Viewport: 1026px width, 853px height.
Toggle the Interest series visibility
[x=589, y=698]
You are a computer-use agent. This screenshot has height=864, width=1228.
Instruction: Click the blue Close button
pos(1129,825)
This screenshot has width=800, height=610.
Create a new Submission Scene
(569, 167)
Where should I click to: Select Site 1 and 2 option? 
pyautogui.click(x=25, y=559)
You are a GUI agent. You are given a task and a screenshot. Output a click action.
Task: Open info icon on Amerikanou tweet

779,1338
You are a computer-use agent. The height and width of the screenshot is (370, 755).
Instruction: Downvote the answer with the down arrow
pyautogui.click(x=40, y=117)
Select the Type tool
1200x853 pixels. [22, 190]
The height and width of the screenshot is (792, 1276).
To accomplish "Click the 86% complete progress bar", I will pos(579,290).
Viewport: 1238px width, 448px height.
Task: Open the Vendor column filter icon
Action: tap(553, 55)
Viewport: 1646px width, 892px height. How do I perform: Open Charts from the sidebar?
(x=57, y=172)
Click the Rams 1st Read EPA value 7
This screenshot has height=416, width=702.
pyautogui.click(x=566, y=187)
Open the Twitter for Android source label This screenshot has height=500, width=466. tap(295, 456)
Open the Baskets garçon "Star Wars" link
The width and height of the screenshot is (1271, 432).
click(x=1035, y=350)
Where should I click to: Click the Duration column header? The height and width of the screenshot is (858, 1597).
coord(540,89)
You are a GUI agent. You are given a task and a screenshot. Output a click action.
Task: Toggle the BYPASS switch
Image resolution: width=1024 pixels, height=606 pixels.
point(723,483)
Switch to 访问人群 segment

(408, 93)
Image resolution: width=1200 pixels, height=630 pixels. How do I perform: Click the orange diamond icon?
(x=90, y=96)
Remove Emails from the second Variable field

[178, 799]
· · · · ·
WORK INSTRUCTIONS: Nothing but the lines from the one that contains "Open the Twitter" to the end of the listing should be given again, each exactly as it appears.

SOLUTION FOR THIS TASK:
Open the Twitter for Android source label This screenshot has height=500, width=466. tap(295, 456)
Open the Baskets garçon "Star Wars" link
The width and height of the screenshot is (1271, 432).
click(x=1035, y=350)
Where should I click to: Click the Duration column header? The height and width of the screenshot is (858, 1597).
coord(540,89)
You are a GUI agent. You are given a task and a screenshot. Output a click action.
Task: Toggle the BYPASS switch
Image resolution: width=1024 pixels, height=606 pixels.
point(723,483)
Switch to 访问人群 segment

(408, 93)
Image resolution: width=1200 pixels, height=630 pixels. How do I perform: Click the orange diamond icon?
(x=90, y=96)
Remove Emails from the second Variable field

[178, 799]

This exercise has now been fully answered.